NEWS RELEASE
For More Information Contact: Gary Ruskin (202) 387-8030
For Immediate Release: September 30th, 2003
Commercial Alert Asks FCC, FTC to Require Disclosure of Product Placement on TV
Commercial Alert today requested the Federal Communications Commission and the Federal Trade Commission to require prominent disclosure of embedded advertising on television, including product placement, product integration, plot placement, title placement, paid spokespersons and virtual advertising. Increasingly, programs with these embedded ads resemble infomercials.
Commercial Alert’s petition to the FCC contains a request for a rule-making to require conspicuous and concurrent disclosure of embedded ads on TV, a complaint against TV networks for failure to comply with federal sponsorship identification requirements, and a request for investigation of current product placement practices on TV. Commercial Alert also asked the FTC to investigate TV product placement practices, and to issue new guidelines for disclosure of TV product placement.
“Embedded advertising is the new reality of television, and it is time for the Commission to address it. TV networks and stations regularly send programs into American living rooms that are packed with product placements and other veiled commercial pitches. But they pretend that these are just ordinary programming rather than paid ads. This is an affront to basic honesty,” wrote Commercial Alert in its petition to the FCC.

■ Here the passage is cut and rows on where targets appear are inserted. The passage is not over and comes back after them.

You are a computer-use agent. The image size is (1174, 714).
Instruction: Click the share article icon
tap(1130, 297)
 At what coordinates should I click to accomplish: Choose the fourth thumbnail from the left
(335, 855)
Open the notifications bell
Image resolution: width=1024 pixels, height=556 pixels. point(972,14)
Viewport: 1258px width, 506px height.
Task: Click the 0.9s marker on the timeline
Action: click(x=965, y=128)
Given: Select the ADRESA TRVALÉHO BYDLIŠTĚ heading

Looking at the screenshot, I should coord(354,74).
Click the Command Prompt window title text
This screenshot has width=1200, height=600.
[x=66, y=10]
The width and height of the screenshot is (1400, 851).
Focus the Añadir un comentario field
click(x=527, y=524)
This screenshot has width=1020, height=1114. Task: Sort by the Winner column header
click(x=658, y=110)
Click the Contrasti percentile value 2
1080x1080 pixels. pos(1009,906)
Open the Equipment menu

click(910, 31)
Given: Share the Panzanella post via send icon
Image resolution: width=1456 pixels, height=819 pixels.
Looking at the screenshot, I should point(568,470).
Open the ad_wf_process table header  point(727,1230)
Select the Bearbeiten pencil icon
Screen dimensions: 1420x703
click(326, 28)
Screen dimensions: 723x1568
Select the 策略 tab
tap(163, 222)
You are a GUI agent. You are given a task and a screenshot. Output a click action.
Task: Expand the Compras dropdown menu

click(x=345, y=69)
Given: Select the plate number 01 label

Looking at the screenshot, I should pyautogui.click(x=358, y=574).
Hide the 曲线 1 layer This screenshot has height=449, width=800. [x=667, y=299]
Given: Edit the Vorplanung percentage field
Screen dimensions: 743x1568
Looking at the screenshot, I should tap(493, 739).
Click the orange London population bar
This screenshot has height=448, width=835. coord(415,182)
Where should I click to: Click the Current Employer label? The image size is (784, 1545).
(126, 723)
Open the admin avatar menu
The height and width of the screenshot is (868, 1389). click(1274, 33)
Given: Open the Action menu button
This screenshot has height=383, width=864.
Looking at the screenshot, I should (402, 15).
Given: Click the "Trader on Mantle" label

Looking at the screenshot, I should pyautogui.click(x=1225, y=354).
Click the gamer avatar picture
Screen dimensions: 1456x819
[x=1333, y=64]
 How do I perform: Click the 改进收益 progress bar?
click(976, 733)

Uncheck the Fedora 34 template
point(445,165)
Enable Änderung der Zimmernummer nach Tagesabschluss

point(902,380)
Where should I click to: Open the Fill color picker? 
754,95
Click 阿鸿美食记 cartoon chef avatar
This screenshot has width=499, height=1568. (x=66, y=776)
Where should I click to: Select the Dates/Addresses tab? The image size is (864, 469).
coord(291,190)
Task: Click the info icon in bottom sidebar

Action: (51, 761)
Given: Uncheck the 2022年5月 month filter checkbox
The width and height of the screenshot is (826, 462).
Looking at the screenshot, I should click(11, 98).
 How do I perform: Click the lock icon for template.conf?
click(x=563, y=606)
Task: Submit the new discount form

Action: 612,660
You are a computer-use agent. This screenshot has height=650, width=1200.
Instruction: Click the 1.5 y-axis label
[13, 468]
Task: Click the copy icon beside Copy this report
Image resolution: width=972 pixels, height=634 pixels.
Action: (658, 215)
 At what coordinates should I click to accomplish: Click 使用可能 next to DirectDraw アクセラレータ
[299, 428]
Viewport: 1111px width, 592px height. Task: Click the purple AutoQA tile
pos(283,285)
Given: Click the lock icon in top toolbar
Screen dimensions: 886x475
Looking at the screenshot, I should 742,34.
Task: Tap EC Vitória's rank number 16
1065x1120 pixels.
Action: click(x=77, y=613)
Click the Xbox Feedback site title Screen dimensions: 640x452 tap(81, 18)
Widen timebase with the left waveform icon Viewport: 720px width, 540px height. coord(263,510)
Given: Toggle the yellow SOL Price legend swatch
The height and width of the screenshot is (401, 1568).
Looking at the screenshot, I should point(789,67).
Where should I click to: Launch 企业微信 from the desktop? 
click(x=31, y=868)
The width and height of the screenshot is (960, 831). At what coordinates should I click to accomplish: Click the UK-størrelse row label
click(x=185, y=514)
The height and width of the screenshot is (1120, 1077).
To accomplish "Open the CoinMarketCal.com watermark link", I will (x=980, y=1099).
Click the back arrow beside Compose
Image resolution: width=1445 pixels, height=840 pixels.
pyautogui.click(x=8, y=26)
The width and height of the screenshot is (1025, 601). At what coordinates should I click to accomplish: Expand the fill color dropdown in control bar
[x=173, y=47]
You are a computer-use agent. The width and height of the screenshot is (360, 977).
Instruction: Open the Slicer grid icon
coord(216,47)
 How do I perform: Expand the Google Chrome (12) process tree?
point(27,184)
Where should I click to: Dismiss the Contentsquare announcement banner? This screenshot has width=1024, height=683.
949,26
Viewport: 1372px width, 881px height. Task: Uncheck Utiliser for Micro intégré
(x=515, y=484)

“To prevent stealth advertising, and ensure that viewers are fully aware of the efforts of advertisers to embed ads in programming, the Commission should require TV networks and stations to prominently disclose to viewers that their product placements are ads. In addition, product placements should be identified when they occur.”
The FCC petition is available at http://www.commercialalert.org/fcc.pdf and the FTC request for investigation is at http://www.commercialalert.org/ftc.pdf.
Commercial Alert is a national nonprofit organization whose mission is to keep the commercial culture within its proper sphere, and to prevent it from exploiting children and subverting the higher values of family, community, environmental integrity and democracy.